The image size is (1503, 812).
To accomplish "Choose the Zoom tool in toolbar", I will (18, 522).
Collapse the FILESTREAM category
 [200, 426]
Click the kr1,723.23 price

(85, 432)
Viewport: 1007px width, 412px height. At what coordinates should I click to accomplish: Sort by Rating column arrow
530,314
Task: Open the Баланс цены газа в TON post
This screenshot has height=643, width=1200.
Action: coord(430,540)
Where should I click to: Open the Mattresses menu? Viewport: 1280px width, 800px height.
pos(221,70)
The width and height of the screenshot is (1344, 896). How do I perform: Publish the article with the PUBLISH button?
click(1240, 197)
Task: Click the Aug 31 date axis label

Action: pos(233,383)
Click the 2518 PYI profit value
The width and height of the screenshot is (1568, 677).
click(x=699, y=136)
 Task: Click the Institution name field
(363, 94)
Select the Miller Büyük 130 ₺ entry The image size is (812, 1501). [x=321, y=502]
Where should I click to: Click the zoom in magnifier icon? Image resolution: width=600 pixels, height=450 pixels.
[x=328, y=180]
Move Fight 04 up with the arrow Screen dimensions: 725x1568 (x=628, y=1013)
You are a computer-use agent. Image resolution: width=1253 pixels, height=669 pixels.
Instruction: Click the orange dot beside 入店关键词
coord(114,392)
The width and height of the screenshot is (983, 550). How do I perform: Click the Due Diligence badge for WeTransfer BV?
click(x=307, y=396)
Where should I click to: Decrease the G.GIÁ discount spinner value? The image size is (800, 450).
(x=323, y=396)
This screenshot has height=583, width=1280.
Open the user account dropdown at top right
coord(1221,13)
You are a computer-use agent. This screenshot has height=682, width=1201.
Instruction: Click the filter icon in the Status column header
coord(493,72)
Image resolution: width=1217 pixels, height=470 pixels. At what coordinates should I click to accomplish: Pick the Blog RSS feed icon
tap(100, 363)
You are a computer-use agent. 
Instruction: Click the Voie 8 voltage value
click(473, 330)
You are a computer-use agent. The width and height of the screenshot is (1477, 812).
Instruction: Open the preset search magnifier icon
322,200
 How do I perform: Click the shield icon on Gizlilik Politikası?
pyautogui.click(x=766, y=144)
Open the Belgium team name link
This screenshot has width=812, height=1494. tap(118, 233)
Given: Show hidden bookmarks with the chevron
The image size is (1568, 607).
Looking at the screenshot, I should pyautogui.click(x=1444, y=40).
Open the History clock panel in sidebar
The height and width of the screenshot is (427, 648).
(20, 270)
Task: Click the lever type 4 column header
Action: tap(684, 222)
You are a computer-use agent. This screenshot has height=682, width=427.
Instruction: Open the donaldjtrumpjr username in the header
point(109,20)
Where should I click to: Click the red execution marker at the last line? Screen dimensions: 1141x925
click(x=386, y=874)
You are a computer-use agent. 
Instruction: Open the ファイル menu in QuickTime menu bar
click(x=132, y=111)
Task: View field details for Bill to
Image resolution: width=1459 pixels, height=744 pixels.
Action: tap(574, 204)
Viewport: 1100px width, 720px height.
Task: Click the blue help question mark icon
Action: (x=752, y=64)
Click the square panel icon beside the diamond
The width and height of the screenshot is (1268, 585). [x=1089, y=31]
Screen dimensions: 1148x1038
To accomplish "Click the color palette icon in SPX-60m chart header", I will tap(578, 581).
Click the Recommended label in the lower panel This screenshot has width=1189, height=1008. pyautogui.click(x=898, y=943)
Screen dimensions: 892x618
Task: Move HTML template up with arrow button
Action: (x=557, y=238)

--------------------

* [Instructions to follow]:
The expected response reproduces all of the data precisely.

* [Task answer]:
The image size is (1503, 812).
To accomplish "Choose the Zoom tool in toolbar", I will (18, 522).
Collapse the FILESTREAM category
 [200, 426]
Click the kr1,723.23 price

(85, 432)
Viewport: 1007px width, 412px height. At what coordinates should I click to accomplish: Sort by Rating column arrow
530,314
Task: Open the Баланс цены газа в TON post
This screenshot has height=643, width=1200.
Action: coord(430,540)
Where should I click to: Open the Mattresses menu? Viewport: 1280px width, 800px height.
pos(221,70)
The width and height of the screenshot is (1344, 896). How do I perform: Publish the article with the PUBLISH button?
click(1240, 197)
Task: Click the Aug 31 date axis label

Action: pos(233,383)
Click the 2518 PYI profit value
The width and height of the screenshot is (1568, 677).
click(x=699, y=136)
 Task: Click the Institution name field
(363, 94)
Select the Miller Büyük 130 ₺ entry The image size is (812, 1501). [x=321, y=502]
Where should I click to: Click the zoom in magnifier icon? Image resolution: width=600 pixels, height=450 pixels.
[x=328, y=180]
Move Fight 04 up with the arrow Screen dimensions: 725x1568 (x=628, y=1013)
You are a computer-use agent. Image resolution: width=1253 pixels, height=669 pixels.
Instruction: Click the orange dot beside 入店关键词
coord(114,392)
The width and height of the screenshot is (983, 550). How do I perform: Click the Due Diligence badge for WeTransfer BV?
click(x=307, y=396)
Where should I click to: Decrease the G.GIÁ discount spinner value? The image size is (800, 450).
(x=323, y=396)
This screenshot has height=583, width=1280.
Open the user account dropdown at top right
coord(1221,13)
You are a computer-use agent. This screenshot has height=682, width=1201.
Instruction: Click the filter icon in the Status column header
coord(493,72)
Image resolution: width=1217 pixels, height=470 pixels. At what coordinates should I click to accomplish: Pick the Blog RSS feed icon
tap(100, 363)
You are a computer-use agent. 
Instruction: Click the Voie 8 voltage value
click(473, 330)
You are a computer-use agent. The width and height of the screenshot is (1477, 812).
Instruction: Open the preset search magnifier icon
322,200
 How do I perform: Click the shield icon on Gizlilik Politikası?
pyautogui.click(x=766, y=144)
Open the Belgium team name link
This screenshot has width=812, height=1494. tap(118, 233)
Given: Show hidden bookmarks with the chevron
The image size is (1568, 607).
Looking at the screenshot, I should pyautogui.click(x=1444, y=40).
Open the History clock panel in sidebar
The height and width of the screenshot is (427, 648).
(20, 270)
Task: Click the lever type 4 column header
Action: tap(684, 222)
You are a computer-use agent. This screenshot has height=682, width=427.
Instruction: Open the donaldjtrumpjr username in the header
point(109,20)
Where should I click to: Click the red execution marker at the last line? Screen dimensions: 1141x925
click(x=386, y=874)
You are a computer-use agent. 
Instruction: Open the ファイル menu in QuickTime menu bar
click(x=132, y=111)
Task: View field details for Bill to
Image resolution: width=1459 pixels, height=744 pixels.
Action: tap(574, 204)
Viewport: 1100px width, 720px height.
Task: Click the blue help question mark icon
Action: (x=752, y=64)
Click the square panel icon beside the diamond
The width and height of the screenshot is (1268, 585). [x=1089, y=31]
Screen dimensions: 1148x1038
To accomplish "Click the color palette icon in SPX-60m chart header", I will tap(578, 581).
Click the Recommended label in the lower panel This screenshot has width=1189, height=1008. pyautogui.click(x=898, y=943)
Screen dimensions: 892x618
Task: Move HTML template up with arrow button
Action: (x=557, y=238)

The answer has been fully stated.